=== Study text ===

1. The sugar-phosphate backbones are on the outside of the helix, as the hydrogen-donating phosphates give the molecule its acid character.
2. Each step of the helix is a pair of bases, always A bonded to its complement T, or C bonded to its complement G, with each pair held together by a hydrogen bond.
3. One strand of DNA is thus complementary to another strand with opposite polarity.
h. Sidebar 12.1 addresses the question of whether nucleic acids replicate themselves, and points out that the molecule itself cannot replicate without the help of an enzymatic apparatus.
12.9 DNA can replicate through specific base-pairing.
a. As Watson and Crick suggested, the double-helix structure of DNA's complementary nucleotide strands suggests a replication process (Figure 12.17):
1. The helix can be easily "un-zipped" at the weak hydrogen bonds.
2. Complementary nucleotides from a cell's cytoplasm can hydrogen-bond to the free nucleotides available on either "old" strand of the helix.
3. Two new complementary strands are formed as new nucleotides hydrogen-bond to the old strands, and covalently bond to themselves.
b. The DNA replication process is a polymerization that is catalyzed by a DNA polymerase.
c. Section 13.4 addresses the mechanism of DNA replication.
12.10 Nucleic acids encode information for the amino acid sequences of proteins.
a. The Hershey—Chase and Beadle—Tatum experiments established that a genome, consisting of genes that specify one polypeptide each, specifies protein structures.
b. Genomes are long DNA molecules: several million nucleotide pairs divided into a few thousand genes.
c. A nucleic acid genome encodes a genetic message from its four "letters," the four nucleotides, and is analogous to the Morse code (combinations of dot, dash, space) encoding an English language message.
d. A DNA sequence encodes (or translates into)an amino acid sequence, which is the primary structure of a protein (see Chapter 14).
e. Proteins fold into the correct three-dimensional shape largely based on the lowest energy state they can achieve from their primary structure, but also assisted by chaperonins in the cell.

===

### Check your understanding
[A] In the DNA notes, repeat the wording from "b. The DNA replication" up to and including "English language message.".
[B] Turn the DNA notes paragraph beginning "A nucleic acid genome encodes" into a short list that keeps its main facts.
[C] Put this sentence from the DNA notes into Spanish: "The DNA replication process is a polymerization that is catalyzed by a DNA polymerase."
Work only from the DNA notes.

=== Given records ===

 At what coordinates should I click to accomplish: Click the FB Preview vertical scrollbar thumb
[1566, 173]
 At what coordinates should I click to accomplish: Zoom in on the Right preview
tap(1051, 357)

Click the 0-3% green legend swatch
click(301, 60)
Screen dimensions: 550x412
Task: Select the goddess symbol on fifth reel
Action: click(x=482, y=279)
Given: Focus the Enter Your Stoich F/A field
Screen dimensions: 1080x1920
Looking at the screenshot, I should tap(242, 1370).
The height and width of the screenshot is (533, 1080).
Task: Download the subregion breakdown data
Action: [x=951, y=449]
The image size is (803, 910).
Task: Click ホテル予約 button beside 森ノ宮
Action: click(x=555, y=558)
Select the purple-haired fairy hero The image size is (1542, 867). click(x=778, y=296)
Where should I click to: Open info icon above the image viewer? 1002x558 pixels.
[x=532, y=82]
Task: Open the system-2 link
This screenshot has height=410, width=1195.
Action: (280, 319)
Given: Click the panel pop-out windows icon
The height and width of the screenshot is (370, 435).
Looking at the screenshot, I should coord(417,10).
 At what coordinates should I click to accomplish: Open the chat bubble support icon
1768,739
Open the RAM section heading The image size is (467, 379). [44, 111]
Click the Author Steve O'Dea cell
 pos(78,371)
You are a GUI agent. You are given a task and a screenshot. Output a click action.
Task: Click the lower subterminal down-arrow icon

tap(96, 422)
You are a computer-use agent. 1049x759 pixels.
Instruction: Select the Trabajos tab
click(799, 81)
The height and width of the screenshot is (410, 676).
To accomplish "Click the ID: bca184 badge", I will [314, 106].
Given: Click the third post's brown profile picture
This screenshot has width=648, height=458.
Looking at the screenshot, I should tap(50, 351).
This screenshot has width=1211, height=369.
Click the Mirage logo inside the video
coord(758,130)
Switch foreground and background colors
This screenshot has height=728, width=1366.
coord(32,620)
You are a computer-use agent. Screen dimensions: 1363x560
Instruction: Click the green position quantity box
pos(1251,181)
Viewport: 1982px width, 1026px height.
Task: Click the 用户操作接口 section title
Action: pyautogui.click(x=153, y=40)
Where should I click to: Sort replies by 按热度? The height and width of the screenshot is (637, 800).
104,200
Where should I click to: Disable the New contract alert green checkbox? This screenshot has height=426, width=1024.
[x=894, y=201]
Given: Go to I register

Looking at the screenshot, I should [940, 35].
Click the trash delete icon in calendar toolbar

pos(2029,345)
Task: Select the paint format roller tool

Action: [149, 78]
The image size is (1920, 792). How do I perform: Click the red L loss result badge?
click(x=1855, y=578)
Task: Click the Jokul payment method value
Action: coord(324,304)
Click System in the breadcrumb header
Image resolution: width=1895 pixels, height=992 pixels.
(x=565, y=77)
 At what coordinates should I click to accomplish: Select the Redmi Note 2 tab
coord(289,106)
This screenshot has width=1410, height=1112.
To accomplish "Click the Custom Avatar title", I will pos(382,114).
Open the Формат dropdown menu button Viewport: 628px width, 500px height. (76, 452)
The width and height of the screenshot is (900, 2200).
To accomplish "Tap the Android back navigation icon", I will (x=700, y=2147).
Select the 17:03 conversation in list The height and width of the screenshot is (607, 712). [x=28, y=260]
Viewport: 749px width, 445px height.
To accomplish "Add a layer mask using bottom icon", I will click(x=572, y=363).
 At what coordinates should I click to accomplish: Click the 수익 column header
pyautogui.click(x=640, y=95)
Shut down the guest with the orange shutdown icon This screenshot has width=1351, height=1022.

===

### Answers to the problems
[A]
b. The DNA replication process is a polymerization that is catalyzed by a DNA polymerase.
c. Section 13.4 addresses the mechanism of DNA replication.
12.10 Nucleic acids encode information for the amino acid sequences of proteins.
a. The Hershey—Chase and Beadle—Tatum experiments established that a genome, consisting of genes that specify one polypeptide each, specifies protein structures.
b. Genomes are long DNA molecules: several million nucleotide pairs divided into a few thousand genes.
c. A nucleic acid genome encodes a genetic message from its four "letters," the four nucleotides, and is analogous to the Morse code (combinations of dot, dash, space) encoding an English language message.

[B]
- A nucleic acid genome encodes a genetic message.
- It uses four "letters," the four nucleotides.
- This works like Morse code, where combinations of dot, dash, and space encode an English message.

[C] El proceso de replicación del ADN es una polimerización catalizada por una ADN polimerasa.